While perhaps normatively attractive, there are many problems with the effort to cast damages as compensating each victim for the generic setback of interference with one’s life plan.  I am going to mention just one.

In G.M.M. Judge Weinstein suggested that socio-economic factors are a more accurate predictor of future lifetime earnings than race or gender.  The parents of the plaintiff in the case were both educated (one had a B.A. and the other an M.F.A.), so in this case the defendant would not have been able to argue for any limitation on damages based on socio-economic factors.  But the question remains, on both a practical and theoretical level, whether using socio-economic data to predict future earnings is acceptable under the corrective justice argument above.  After all, the opportunity to pursue a life plan by a poor person, or a person whose family structure makes academic success more unlikely, should have no more or less value than the interest of any other person to pursue a life plan, regardless of the economic result of that plan.  In short, the shift to an interference-with-life plan conception would seem to call for identical compensation for future losses for each tort victim, irrespective not only of race and gender, but also education, current employment, etc.

Nonetheless, Judge Weinstein is pressing a very important question.  It will be interesting to see whether private law theory, especially corrective justice, can meet the challenge raised by G.M.M. v. Kimpson.

2 thoughts on “Can Tort Damages Discriminate? – Anthony Sebok”

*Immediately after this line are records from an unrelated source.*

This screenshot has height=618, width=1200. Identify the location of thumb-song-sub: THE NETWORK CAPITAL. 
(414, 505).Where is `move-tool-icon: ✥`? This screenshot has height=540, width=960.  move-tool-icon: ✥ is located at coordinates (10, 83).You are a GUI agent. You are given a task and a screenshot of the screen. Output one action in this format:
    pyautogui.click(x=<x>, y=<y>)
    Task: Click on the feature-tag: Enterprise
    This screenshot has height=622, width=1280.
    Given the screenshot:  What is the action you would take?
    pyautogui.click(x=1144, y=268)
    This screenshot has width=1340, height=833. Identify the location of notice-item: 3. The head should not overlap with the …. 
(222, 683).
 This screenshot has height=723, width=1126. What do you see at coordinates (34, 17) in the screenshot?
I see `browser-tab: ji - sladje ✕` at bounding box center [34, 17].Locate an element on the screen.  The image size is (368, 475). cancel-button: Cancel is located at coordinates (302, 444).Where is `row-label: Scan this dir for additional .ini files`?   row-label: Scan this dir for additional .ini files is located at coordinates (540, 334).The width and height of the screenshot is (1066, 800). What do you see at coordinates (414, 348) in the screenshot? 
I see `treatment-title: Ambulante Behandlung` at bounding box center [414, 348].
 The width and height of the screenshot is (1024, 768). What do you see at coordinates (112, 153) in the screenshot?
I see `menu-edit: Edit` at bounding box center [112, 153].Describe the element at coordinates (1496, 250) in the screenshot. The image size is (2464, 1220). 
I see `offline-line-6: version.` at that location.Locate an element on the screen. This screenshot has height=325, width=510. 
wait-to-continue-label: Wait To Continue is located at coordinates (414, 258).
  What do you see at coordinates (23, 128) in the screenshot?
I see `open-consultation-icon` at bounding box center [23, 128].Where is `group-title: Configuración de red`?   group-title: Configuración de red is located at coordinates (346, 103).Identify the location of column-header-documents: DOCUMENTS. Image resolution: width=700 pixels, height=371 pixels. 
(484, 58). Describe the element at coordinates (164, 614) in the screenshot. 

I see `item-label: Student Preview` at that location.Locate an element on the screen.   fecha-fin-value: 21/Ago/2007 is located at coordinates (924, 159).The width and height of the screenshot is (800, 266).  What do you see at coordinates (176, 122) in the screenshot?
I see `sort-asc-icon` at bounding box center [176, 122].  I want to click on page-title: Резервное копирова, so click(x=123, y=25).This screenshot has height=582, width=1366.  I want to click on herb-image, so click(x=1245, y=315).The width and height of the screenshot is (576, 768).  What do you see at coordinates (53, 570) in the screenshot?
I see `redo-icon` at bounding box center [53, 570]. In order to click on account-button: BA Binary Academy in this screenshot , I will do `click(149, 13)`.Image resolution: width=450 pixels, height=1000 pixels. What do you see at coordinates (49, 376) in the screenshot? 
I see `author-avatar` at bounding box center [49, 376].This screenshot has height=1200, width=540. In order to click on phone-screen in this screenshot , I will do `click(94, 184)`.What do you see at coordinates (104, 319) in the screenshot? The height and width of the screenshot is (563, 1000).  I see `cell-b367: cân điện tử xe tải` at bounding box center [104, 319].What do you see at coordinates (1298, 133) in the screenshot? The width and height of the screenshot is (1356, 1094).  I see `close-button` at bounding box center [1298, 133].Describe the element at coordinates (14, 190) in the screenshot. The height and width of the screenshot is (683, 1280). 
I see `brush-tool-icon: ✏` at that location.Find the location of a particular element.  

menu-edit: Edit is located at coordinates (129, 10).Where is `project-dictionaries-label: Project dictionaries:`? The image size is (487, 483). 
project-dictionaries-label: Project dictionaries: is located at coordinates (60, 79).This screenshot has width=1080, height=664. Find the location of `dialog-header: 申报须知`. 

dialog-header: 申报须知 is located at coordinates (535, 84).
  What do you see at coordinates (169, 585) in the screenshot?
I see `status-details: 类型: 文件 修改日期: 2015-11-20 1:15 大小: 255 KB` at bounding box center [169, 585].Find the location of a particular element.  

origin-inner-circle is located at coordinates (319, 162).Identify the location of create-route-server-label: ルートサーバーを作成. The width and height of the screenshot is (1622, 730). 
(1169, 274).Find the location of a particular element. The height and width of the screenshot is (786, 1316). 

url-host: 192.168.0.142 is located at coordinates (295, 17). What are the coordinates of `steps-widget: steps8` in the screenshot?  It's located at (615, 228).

  1. Very interesting entry. I actually think both corrective justice theorists and law and economics theorists will have to struggle to justify Weinstein’s ruling (which in my view is correct). Because corrective justice is about justice between the parties themselves, and not in society at large, social problems such as race or gender discrimination are not part of the corrective justice apparatus. When it comes out to law and economics the story is even more complicated, as “targeting” minorities and women seems like the “efficient” thing to do, from the ex-ante perspective, and questions of distributive justice are conventionally seen as a matter outside of tort law. In my paper I try to provide some initial outlets for how both schools of thought could nonetheless support using blended tables.